* [Problem description]
Give again, unaltered, the lines of the listing below that run from the line having "This screenshot has height=768, width=778." through the line having "Screen dimensions: 1200x576".

BEGIN Provided data

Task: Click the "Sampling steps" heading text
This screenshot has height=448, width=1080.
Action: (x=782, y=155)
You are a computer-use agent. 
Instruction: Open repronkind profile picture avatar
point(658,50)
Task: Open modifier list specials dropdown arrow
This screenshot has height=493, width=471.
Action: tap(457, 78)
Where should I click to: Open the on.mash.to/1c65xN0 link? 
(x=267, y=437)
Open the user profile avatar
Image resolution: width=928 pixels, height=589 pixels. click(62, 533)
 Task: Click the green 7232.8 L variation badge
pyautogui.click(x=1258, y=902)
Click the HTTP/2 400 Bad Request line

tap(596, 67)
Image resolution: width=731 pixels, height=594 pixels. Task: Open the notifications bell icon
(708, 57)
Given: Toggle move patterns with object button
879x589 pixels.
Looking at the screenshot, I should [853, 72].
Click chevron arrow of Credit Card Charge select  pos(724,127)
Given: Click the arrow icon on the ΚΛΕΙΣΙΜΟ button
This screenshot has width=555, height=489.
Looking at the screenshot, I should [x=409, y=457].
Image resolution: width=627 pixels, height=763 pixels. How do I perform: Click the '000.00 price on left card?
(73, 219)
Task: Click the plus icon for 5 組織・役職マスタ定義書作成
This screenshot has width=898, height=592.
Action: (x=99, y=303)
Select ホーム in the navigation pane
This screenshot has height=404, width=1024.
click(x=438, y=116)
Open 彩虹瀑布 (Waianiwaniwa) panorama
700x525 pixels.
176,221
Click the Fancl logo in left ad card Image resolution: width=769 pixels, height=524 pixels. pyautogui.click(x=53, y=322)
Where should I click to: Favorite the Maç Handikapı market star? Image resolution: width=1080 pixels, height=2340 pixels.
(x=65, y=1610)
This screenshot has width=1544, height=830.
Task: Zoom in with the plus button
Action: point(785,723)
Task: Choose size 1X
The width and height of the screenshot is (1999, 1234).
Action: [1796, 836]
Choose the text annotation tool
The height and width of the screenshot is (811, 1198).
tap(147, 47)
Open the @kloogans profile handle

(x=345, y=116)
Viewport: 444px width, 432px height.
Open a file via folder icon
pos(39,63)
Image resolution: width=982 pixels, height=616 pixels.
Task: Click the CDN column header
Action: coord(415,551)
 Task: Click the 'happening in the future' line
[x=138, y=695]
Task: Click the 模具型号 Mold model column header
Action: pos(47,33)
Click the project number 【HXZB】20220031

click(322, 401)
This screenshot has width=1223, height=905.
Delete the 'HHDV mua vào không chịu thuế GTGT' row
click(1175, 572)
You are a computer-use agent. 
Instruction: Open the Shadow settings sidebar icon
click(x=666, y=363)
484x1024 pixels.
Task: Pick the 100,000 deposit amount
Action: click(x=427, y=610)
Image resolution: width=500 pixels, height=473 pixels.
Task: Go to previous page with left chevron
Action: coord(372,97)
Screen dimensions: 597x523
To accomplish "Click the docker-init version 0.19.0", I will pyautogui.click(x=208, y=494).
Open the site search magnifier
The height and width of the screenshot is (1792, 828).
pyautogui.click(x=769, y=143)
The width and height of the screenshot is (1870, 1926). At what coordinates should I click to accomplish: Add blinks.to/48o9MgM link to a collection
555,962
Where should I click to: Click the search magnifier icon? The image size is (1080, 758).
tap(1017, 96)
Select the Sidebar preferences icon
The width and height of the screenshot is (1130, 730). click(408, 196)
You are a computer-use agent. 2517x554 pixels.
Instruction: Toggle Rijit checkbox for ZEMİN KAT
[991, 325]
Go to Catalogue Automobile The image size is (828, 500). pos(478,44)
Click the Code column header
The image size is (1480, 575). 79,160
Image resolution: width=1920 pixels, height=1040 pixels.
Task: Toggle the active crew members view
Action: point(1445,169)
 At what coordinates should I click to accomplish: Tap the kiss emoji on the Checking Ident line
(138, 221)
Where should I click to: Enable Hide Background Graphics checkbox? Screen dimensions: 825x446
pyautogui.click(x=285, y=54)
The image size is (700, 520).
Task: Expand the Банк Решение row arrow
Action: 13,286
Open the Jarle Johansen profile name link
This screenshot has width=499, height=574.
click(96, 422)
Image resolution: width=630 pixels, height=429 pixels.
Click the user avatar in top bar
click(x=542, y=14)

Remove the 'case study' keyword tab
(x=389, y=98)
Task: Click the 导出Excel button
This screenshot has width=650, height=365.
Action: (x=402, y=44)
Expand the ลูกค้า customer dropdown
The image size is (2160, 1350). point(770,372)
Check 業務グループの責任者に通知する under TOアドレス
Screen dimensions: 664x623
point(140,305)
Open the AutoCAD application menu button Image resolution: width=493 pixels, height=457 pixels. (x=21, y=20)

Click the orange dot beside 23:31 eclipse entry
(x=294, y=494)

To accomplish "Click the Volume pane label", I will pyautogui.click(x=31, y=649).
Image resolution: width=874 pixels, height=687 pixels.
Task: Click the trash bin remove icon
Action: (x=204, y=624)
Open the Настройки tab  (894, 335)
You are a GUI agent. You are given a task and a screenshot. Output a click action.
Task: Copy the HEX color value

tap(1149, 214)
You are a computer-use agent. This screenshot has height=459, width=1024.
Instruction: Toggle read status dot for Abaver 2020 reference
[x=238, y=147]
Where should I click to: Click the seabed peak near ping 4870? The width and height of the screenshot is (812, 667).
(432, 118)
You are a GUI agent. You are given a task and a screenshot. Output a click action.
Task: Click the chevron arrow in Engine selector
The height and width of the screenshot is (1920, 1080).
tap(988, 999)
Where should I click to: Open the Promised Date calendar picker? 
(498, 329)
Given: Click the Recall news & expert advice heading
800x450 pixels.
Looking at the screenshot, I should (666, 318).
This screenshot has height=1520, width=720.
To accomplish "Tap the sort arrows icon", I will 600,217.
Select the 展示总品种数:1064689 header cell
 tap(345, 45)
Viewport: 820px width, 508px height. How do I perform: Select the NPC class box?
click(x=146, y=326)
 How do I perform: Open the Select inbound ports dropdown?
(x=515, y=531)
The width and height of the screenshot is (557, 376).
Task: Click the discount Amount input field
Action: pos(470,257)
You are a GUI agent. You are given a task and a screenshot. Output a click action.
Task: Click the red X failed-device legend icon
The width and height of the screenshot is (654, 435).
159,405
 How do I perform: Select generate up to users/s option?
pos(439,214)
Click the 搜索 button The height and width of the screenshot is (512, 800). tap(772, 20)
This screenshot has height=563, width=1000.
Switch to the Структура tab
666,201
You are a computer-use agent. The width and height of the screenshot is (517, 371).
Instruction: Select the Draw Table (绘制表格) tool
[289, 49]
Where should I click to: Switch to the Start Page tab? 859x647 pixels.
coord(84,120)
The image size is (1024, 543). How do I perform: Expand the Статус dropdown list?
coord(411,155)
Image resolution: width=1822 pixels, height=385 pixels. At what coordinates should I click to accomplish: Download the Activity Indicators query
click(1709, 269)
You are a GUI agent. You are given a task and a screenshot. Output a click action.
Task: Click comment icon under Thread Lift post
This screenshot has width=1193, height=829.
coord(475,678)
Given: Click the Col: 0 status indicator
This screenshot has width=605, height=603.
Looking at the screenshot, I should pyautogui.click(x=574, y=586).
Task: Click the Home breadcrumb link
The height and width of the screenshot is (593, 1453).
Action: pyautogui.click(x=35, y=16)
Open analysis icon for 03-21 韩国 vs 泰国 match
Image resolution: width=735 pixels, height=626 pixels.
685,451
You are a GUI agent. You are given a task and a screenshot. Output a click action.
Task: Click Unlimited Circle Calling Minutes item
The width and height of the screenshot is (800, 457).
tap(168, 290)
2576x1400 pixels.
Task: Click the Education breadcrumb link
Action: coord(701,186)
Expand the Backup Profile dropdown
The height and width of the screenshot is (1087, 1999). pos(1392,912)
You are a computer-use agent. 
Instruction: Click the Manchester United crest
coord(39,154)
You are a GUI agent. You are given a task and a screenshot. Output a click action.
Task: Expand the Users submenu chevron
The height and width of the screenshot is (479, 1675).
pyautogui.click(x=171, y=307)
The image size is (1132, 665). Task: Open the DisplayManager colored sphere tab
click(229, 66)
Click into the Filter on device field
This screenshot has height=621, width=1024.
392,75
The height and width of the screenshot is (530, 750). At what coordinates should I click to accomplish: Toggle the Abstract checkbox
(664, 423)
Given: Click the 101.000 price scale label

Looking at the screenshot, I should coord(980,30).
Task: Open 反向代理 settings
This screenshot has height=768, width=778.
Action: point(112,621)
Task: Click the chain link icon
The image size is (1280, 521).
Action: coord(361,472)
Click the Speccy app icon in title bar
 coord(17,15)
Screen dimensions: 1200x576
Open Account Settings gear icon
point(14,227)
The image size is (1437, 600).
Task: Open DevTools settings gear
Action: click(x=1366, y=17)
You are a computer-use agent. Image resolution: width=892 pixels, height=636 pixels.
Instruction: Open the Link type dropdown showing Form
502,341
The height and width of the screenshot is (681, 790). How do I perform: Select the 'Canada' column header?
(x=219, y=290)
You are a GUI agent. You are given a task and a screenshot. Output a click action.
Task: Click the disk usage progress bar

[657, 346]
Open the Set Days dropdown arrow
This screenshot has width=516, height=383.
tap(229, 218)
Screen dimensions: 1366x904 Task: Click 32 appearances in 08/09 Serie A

END Provided data

* [Solution for this task]
This screenshot has height=768, width=778.
Action: point(112,621)
Task: Click the chain link icon
The image size is (1280, 521).
Action: coord(361,472)
Click the Speccy app icon in title bar
 coord(17,15)
Screen dimensions: 1200x576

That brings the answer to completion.